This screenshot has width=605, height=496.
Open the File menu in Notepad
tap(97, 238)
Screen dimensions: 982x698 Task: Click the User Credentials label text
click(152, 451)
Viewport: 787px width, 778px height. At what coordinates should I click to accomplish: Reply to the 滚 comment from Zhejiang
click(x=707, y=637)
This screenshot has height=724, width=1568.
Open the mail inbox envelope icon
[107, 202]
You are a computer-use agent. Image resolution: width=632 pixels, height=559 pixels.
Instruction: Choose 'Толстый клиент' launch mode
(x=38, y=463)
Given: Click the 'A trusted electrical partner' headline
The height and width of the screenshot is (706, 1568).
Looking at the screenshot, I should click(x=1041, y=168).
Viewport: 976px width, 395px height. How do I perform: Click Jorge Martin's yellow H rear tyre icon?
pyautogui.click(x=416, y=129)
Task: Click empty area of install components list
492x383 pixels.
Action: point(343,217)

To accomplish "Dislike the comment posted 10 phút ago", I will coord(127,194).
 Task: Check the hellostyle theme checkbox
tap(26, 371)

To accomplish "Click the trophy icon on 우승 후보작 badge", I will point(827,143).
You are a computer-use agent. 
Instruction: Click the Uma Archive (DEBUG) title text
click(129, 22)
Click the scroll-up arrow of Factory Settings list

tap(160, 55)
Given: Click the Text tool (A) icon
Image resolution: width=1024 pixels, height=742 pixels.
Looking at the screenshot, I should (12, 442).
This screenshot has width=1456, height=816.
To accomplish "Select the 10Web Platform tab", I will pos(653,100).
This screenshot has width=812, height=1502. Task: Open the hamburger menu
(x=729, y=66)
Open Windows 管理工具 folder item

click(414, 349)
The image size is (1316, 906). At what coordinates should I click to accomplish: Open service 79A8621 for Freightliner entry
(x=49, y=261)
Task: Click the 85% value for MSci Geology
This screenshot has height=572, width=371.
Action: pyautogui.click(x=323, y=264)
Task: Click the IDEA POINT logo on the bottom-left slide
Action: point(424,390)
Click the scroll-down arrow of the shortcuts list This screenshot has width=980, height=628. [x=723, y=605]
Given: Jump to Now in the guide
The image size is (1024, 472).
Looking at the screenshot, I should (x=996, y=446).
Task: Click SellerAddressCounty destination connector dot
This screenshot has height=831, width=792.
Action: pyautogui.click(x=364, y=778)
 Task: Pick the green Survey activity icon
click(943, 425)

____________________

**Exercise instructions**
Each record is to be retyped exactly as written.

**Response to this exercise**
This screenshot has width=605, height=496.
Open the File menu in Notepad
tap(97, 238)
Screen dimensions: 982x698 Task: Click the User Credentials label text
click(152, 451)
Viewport: 787px width, 778px height. At what coordinates should I click to accomplish: Reply to the 滚 comment from Zhejiang
click(x=707, y=637)
This screenshot has height=724, width=1568.
Open the mail inbox envelope icon
[107, 202]
You are a computer-use agent. Image resolution: width=632 pixels, height=559 pixels.
Instruction: Choose 'Толстый клиент' launch mode
(x=38, y=463)
Given: Click the 'A trusted electrical partner' headline
The height and width of the screenshot is (706, 1568).
Looking at the screenshot, I should click(x=1041, y=168).
Viewport: 976px width, 395px height. How do I perform: Click Jorge Martin's yellow H rear tyre icon?
pyautogui.click(x=416, y=129)
Task: Click empty area of install components list
492x383 pixels.
Action: point(343,217)

To accomplish "Dislike the comment posted 10 phút ago", I will coord(127,194).
 Task: Check the hellostyle theme checkbox
tap(26, 371)

To accomplish "Click the trophy icon on 우승 후보작 badge", I will point(827,143).
You are a computer-use agent. 
Instruction: Click the Uma Archive (DEBUG) title text
click(129, 22)
Click the scroll-up arrow of Factory Settings list

tap(160, 55)
Given: Click the Text tool (A) icon
Image resolution: width=1024 pixels, height=742 pixels.
Looking at the screenshot, I should (12, 442).
This screenshot has width=1456, height=816.
To accomplish "Select the 10Web Platform tab", I will pos(653,100).
This screenshot has width=812, height=1502. Task: Open the hamburger menu
(x=729, y=66)
Open Windows 管理工具 folder item

click(414, 349)
The image size is (1316, 906). At what coordinates should I click to accomplish: Open service 79A8621 for Freightliner entry
(x=49, y=261)
Task: Click the 85% value for MSci Geology
This screenshot has height=572, width=371.
Action: pyautogui.click(x=323, y=264)
Task: Click the IDEA POINT logo on the bottom-left slide
Action: point(424,390)
Click the scroll-down arrow of the shortcuts list This screenshot has width=980, height=628. [x=723, y=605]
Given: Jump to Now in the guide
The image size is (1024, 472).
Looking at the screenshot, I should (x=996, y=446).
Task: Click SellerAddressCounty destination connector dot
This screenshot has height=831, width=792.
Action: pyautogui.click(x=364, y=778)
 Task: Pick the green Survey activity icon
click(943, 425)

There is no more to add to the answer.